Ah, so my idea: i make music, so i'm gonna put some sort o' frame uptop (unless i decide against frames, which i probably will, as they're annoying as hell... i really need to get up to par on my html skills...) that's like a guidebar thingie. Or i could make a popup window that has kind of a guide... bunch o' links in a remote control format... that'd be cool. Anyway, I'm gonna put stuff about my music (and my music) up, definitely something about japan, as it's the coolest place ever and it has good food, maybe something in the programming department, although i'm reluctant to do so for two reasons: 1) it takes hella time, and would mostly be in c++ that would run on a command prompt. 2) c++ is not embedable on pages, and even so, I don't really have any good ideas for programs that would enhance the site (at this time... maybe later if i choose to brush up on my java as well). You might see somehting up here in that department sometime, but first i'm gonna work on getting a respectable UI to the page. Maybe this bit will be in a frame off to the right that you can resize depending on how much you like listening to me talk (aha! another idea! somehow embed a text to speech program in this piece so that i can bombard you with my pointless banter through two media!). Then I'll have the remote thingie, then the body o' the page. I have to be careful not to make everything appear in the frames all the time though... That can get kinda nasty if you gثt recursive frames... Ah, but I'm gonna have to work on this thingie hardcore, and maybe get hosted somewhere, as geocities = wack (agh! helicopters encircling house... depriving right to free speech... must... escape...). If anyone has any ideas about this site, or visits it at all, and is reading this, drop me a line.
Heh, but I have to pry myself away from the computer, as it's 1:00 am, and I still have plenty o' work to do. Y'all come back reeeeal soon now, y'hear?
<2/7/02> I'm Backis, and this time it's personal. Some things have changed since my last update, and I just got back from the annual crawfish eating contest at the local fishmarket. I'm up 13 from last year, but I still need lots o' practice. I'm gonna have to go to the all you can eat thingie and inhale some shellfish on sunday.

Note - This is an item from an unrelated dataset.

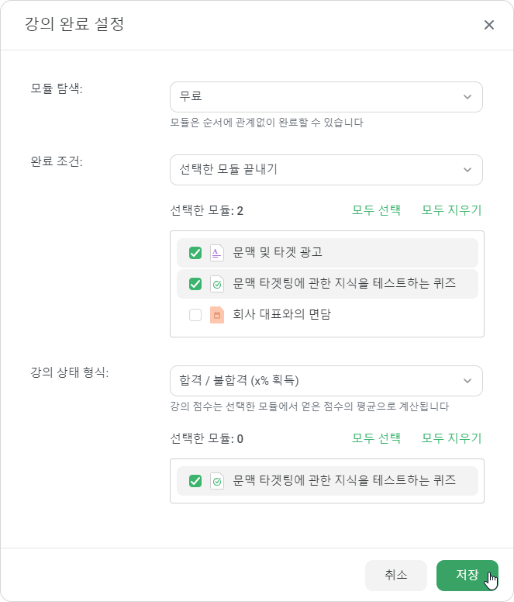Click 모두 선택 for the completion condition modules
Image resolution: width=514 pixels, height=602 pixels.
pos(376,210)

In the time that I've been gone, I've done lots of stuff, most of which I'm too lazy to describe right now, but might later if you pester me. I auditioned for another show at my school, and failed once again, but I'm starting to believe that the reason I'm not getting in is because I'm not in the exclusive "acting group", and that I have to stop trying to be so wacky during these things (probably the true part...). Right, I'm gonna write for YAMO (the super wacky comedy show that's put on at my school every year), and pump out some neat scenes. Hmm, life's pretty normal right now; I'm in a pretty good mood after tonight's events, and considering that tomorrow's friday. I feel slightly like my relationship with my girlfriend's stagnating, but don't want to do anything... idunno. It could last for many more months, or a few more weeks, I'm not really sure. Whatever comes comes though.

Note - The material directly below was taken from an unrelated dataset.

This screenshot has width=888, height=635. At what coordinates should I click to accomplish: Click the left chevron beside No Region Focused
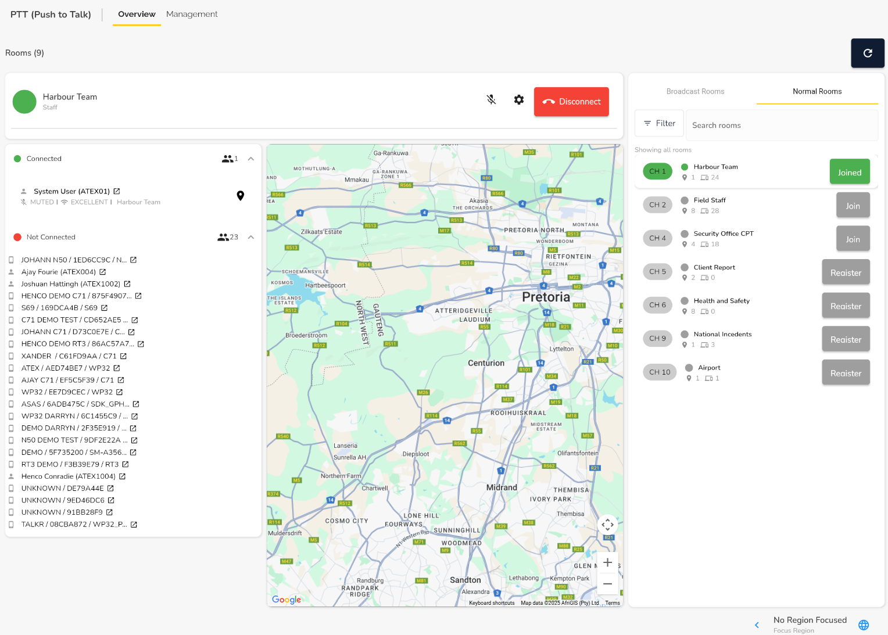757,625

Right, anyway, onto a brighter topic. I'm probably gonna put some real meat on this site, which will hide this little inconsequential page in piles o' stuff that you very probably might hate. In such a case, I've got one thing to say to you: "Nurl."
So I'm thinking of putting something on the site called "Nurl of the Week," which will be similar to "Survey of the Week" on my previous page, except not offensive to homosexuals. Instead it will focus on people who deserve to be Nurled. I'm starting to have ideas for other cool stuff too, so stay tuned, kiddies, I've got a whole bunch o' tricks up my sleeves.
<12/15/01, late>
Heh, it's been about four or five years since I made my first web page here,
way back in the day when I had time to spend on stuff like this.

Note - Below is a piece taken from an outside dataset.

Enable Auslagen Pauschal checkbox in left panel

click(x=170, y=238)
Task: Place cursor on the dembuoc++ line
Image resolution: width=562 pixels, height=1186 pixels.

I guess the fact that I'm doing this now shows that I have time again...
Tonight I auditioned for a comedy show, just showed up - I have a friend on the board -
and read a monologue. I thought it was ok, seemed kind of funny, my delivery was ok,
they laughed, were real nice. Afterward, my friend told me I hadn't made it.
Guess it just made me think. I consider myself a funny guy. I think I'm smart,
good at karate, programming, school, I'm a good writer (got stuff into a show last year...),
people like me, all that great stuff. I don't know whether any of it's true though.
Sure, people tell me I'm great, everything seems cool, and something like this
is probably a stone in my path, can't have everything, Nick, type thing, but
it's really making me think about who I really am, and how others see me.
Everyone seems to have some sort of project, something they dedicate their
whole existance to while they're working on it. They live for it, or at
least care about it.
Anyway, this is my new site, which I'll put more ... relevant
stuff onto, and hopefully, it'll be kinda artistic and interesting.
Heh, but Morpheous calls, so I must go.